##### Texte fourni

Ce genre de faute mérite au minimum une éviction de son poste. Dans l’ordre des choses, le Président aurait dû procéder sans délai à son licenciement pour faute lourde et le renvoyer chez Pôle Emploi. Avec Emmanuel Macron, il existe une impunité de la haute fonction publique, celle dont le Président lui-même est issu, et celle avec laquelle il gouverne par-dessus l’épaule des ministres.
Castex et le triomphe de la technostructure
L’arrivée de Jean Castex à Matignon laisse à penser que cette impunité de la technostructure devrait se renforcer. Ce pressentiment ne tient pas seulement à la personnalité du nouveau Premier Ministre, lui-même archétype du haut fonctionnaire. Il tient au duo qu’il formera avec son directeur de cabinet, Nicolas Revel, homme de la deuxième gauche dont on dit qu’il est un fidèle d’Emmanuel Macron et qu’il a été choisi par Emmanuel Macron. Dans les mois à venir, la chaîne de commandement sera claire : elle partira de Macron, passera par le secrétaire général Alexis Kohler, puis atteindra directement le directeur de cabinet du Premier Ministre, sans passer par le Premier Ministre lui-même.
C’est ce qu’on appelle court-circuiter un échelon de la hiérarchie. Bruno Le Maire adore le faire chez Renault, en court-circuitant Jean-Dominique Sénard. Edouard Philippe avait décidé de le faire avec Agnès Buzyn pour contourner les conflits d’intérêt de la ministre avec l’INSERM. Le même Philippe a semble-t-il terni ses relations avec Macron en refusant d’être lui-même durablement court-circuité, et en s’assurant de la loyauté de son directeur de cabinet, Benoît Ribadeau-Dumas.
Avec Jean Castex, tout indique que l’unité de la chaîne de commandement devrait être rétablie, c’est-à-dire que le Président pourra continuer à s’appuyer sur la haute fonction publique pour diriger seul le pays. Voilà qui pose un sérieux problème démocratique.

##########
##### Données extraites

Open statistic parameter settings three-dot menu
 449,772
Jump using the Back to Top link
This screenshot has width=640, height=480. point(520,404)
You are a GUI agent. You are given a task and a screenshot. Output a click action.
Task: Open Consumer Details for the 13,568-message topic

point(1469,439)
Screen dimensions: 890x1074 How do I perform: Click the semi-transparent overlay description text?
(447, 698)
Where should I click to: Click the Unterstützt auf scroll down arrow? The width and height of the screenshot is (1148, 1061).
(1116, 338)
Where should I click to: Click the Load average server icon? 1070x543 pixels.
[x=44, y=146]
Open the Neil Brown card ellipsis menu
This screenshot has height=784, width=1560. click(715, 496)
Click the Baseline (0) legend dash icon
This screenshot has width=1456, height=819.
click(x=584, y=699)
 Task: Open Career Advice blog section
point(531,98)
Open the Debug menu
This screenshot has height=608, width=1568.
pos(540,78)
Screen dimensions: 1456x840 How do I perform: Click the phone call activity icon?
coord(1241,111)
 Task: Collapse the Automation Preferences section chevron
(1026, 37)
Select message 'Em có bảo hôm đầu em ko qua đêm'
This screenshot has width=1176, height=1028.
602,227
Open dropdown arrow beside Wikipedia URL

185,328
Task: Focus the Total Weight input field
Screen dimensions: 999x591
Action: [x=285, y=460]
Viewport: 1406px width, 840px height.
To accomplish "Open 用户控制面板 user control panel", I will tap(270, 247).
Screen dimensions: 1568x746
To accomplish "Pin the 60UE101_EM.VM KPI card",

##########

■ **Exercice proposé A**
Renvoyez tel quel le passage du texte sur Jean Castex et la haute fonction publique, de « Avec Jean Castex, tout » à « sérieux problème démocratique. ».
■ **Exercice proposé B**
Rédigez la suite du texte sur Jean Castex et la haute fonction publique, en commençant après sa dernière phrase.

■ **Réponse attendue A**
Avec Jean Castex, tout indique que l’unité de la chaîne de commandement devrait être rétablie, c’est-à-dire que le Président pourra continuer à s’appuyer sur la haute fonction publique pour diriger seul le pays. Voilà qui pose un sérieux problème démocratique.

■ **Réponse attendue B**
La politisation de la haute fonction publique est devenue irrespirable
Les dangers d’une telle technocratie sont en effet bien connus. En principe, le statut protecteur de la haute fonction publique vise à empêcher sa politisation. Le statut est devenu de nos jours le levier du contraire. Parce que les (hauts, mais pas que) fonctionnaires sont protégés même s’ils sont nuls, seule la politisation leur permet de se différencier. Faute d’une évaluation par la compétence, on évalue par la soumission au politique.
Ce phénomène de politisation a beaucoup gagné avec l’arrivée de la gauche au pouvoir en 1981, et a explosé avec l’arrivée de Lionel Jospin à Matignon. Pour faire carrière, il faut passer en cabinet ministériel, plaire à son ministre puis se recaser à la tête d’une grande direction quand le ministre part. Si les Français assistaient aux réunions d’écurie, à l’approche de chaque remaniement, où les conseillers préparent de conserve leur parachutage à tel ou tel endroit, ils sortiraient probablement écoeurés par le spectacle de cette transformation de la République en supermarché de la carrière administrative. Et pourtant c’est bien de cela qu’il s’agit : on fait carrière comme on fait ses courses, à cette différence près que les conseillers de cabinet ne risquent pas le chômage s’ils sont fonctionnaires, et sont donc protégés contre tout.
Dans cet univers qui pourrait donner de très belles leçons d’opportunisme et de cynisme à la cour de Versailles, l’atmosphère est irrespirable et a définitivement desséché toute idée d’intérêt général et toute aspiration à celui-ci.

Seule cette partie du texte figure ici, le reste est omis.